Wednesday, June 09, 2010

Get to Know Your SEC Football Players

It's Wednesday, which means it's time to get to know a little bit more (or just anything at all) about one of the Southeastern Conference's football players. Now when this player succeeds, massively fails or is shown milling around in the background of a TV shot, you'll know that his greatest off-the-field accomplishment involves the sale and transportation of hobos. Or something like that.

The team of the player selected is chosen through a super-secret process which I cannot reveal, however, the number of the player is randomly chosen by visiting www.random.org and using whatever number is spat out from its random-creating machine.

Today's number: 71
Today's team: Alabama



Some background information: For the love of all things decent and right, it is possible to not get a walk-on or permanent fixture on the bench for this feature? By my count, and it involves my memory which can barely remember what I did eight minutes ago, we've had three guys that will contribute to their respective teams next year and everyone else has been of the never-gonna-play variety. And this week that below-averageness continues with Allen.

It should be noted that Allen attended high school at Tuscaloosa County, which was the same high school that defeated Hoover High School in a regular season game during the filming of the greatest show MTV has ever produced, or more simply known as Two-A-Days. If you have forgotten, that was the episode in which Ross Wilson got himself obliterated right in front of the Hoover bench on a pass attempt. After coach Rush Propst claimed that the hit was the hardest hit in which he's ever heard a head hit the ground, he sent the younger Wilson (with silver dollar-sized pupils) back into the game to take more of a beating and throw more bad passes. Hoover lost and John Parker's brother spent the next day throwing up.

Greatest on-field accomplishment: Has not occurred.

Greatest off-the-field accomplishment: Perhaps he was in the crowd during the Two-A-Days filming or even on the sidelines.

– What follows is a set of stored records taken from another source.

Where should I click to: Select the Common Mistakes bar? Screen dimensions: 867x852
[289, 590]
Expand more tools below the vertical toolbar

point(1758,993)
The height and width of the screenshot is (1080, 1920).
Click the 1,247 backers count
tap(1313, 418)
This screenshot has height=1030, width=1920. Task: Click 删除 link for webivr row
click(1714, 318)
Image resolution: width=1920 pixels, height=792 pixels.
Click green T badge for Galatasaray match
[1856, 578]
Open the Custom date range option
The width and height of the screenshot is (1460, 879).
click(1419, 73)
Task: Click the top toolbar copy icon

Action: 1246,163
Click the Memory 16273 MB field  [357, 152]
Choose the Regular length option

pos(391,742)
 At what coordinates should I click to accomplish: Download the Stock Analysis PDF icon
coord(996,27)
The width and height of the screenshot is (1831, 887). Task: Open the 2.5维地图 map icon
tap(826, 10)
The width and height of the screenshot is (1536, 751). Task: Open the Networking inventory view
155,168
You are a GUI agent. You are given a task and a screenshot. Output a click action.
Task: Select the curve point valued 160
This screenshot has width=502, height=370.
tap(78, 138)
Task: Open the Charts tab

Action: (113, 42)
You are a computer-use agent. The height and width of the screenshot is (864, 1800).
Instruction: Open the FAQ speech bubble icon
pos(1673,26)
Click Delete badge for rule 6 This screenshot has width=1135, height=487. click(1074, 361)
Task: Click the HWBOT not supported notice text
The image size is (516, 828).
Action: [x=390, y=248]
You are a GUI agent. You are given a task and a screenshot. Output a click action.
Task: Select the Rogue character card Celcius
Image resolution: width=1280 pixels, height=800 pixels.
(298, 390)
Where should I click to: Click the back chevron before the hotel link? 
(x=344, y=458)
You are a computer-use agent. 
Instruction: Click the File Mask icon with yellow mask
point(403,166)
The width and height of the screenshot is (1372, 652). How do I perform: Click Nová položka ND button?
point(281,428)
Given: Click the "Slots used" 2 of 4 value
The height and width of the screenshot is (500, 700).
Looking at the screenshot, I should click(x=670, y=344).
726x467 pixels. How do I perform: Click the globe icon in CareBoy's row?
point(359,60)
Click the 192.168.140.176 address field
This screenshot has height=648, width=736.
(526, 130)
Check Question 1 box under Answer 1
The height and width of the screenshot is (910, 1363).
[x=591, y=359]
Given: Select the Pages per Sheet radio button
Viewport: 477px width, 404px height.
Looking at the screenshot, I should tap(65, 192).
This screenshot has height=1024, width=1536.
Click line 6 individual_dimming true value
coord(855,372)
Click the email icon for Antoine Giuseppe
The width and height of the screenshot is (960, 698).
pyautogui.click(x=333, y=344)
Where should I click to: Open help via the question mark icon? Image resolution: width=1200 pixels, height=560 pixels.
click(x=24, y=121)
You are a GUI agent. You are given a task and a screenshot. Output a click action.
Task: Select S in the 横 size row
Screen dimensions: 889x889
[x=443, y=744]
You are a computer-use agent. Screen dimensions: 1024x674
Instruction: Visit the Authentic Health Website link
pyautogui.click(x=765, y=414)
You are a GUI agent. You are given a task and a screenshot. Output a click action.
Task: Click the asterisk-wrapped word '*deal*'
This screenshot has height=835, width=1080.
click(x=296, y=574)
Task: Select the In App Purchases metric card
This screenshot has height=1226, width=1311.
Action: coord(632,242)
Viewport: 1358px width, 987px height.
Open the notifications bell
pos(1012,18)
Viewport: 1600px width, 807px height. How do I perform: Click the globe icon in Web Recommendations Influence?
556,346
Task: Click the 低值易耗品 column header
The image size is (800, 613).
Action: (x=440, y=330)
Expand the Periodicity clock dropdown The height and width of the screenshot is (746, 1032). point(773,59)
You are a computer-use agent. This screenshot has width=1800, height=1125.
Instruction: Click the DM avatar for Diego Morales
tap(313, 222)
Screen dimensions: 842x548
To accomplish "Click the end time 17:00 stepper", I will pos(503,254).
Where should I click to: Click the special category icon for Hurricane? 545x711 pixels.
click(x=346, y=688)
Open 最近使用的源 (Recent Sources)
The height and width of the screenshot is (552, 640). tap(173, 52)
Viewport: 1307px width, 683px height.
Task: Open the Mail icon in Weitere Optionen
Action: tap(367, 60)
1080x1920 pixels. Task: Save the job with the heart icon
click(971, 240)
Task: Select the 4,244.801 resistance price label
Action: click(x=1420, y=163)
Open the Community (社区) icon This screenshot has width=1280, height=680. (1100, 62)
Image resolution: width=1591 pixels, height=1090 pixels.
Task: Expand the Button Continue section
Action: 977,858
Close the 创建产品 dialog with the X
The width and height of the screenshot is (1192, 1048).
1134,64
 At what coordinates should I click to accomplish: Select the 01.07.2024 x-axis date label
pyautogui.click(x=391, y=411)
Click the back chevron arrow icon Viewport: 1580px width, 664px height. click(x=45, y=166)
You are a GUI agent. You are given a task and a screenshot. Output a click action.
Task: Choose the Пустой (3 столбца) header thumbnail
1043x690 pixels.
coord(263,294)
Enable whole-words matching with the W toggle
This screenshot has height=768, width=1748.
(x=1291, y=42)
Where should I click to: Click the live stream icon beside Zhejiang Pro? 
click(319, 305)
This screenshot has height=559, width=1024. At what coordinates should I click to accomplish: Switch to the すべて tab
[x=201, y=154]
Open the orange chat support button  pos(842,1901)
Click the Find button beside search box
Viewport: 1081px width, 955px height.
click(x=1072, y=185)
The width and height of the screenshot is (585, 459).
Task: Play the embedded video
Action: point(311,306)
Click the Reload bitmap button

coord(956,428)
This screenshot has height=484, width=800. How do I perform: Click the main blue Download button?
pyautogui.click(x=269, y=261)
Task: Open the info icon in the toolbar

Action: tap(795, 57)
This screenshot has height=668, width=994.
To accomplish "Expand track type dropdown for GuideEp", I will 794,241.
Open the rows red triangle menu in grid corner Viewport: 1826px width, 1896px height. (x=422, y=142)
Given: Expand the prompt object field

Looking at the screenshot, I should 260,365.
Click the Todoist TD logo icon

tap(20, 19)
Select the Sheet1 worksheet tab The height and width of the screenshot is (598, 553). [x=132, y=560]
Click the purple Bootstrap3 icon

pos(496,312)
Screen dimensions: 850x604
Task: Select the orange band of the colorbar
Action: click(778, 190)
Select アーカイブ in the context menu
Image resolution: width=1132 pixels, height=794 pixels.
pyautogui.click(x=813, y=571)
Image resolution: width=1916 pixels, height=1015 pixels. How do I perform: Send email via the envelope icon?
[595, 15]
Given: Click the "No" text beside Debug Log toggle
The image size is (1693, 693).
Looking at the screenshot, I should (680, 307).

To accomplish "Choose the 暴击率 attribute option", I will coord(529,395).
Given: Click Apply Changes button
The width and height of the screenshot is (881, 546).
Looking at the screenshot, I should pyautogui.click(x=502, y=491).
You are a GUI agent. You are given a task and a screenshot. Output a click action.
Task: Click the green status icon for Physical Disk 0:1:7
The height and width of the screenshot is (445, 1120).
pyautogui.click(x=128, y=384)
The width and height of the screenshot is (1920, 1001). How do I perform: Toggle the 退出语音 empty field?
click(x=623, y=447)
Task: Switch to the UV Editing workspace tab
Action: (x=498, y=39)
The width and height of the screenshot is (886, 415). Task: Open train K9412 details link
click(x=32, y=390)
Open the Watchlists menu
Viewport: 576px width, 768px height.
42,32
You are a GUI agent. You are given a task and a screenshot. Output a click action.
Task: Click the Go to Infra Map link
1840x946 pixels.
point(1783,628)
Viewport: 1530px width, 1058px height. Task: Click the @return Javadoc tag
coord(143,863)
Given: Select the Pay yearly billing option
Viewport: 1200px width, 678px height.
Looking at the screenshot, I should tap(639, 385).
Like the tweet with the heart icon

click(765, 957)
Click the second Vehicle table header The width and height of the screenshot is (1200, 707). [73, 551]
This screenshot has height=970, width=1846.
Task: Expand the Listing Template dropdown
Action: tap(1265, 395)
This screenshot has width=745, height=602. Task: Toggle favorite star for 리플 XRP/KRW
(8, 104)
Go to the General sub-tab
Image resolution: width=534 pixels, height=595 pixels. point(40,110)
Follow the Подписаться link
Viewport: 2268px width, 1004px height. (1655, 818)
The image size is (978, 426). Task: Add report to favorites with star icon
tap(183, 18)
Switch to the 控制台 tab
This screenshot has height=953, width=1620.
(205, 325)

Way(s) in which he has embarrassed himself, his family, team and school: I shall assume he's walked the straight and narrow because I know of no tales of ill repute out of Tuscaloosa County.

Strengths: Choosing to walk-on at a place like Alabama.

Weaknesses: Lack of Division-I athletic talent.

What to expect in 2010: If the camera is not on the sideline, you probably won't see Allen. Unless Alabama suffers multiple injuries on the unit that apparently never commits holding penalties, Allen will never see the field. And if all of those injuries do happen, I'm sure Saban and company will turn him into an All-SEC lineman in a matter of two quarters. Sons of bitches.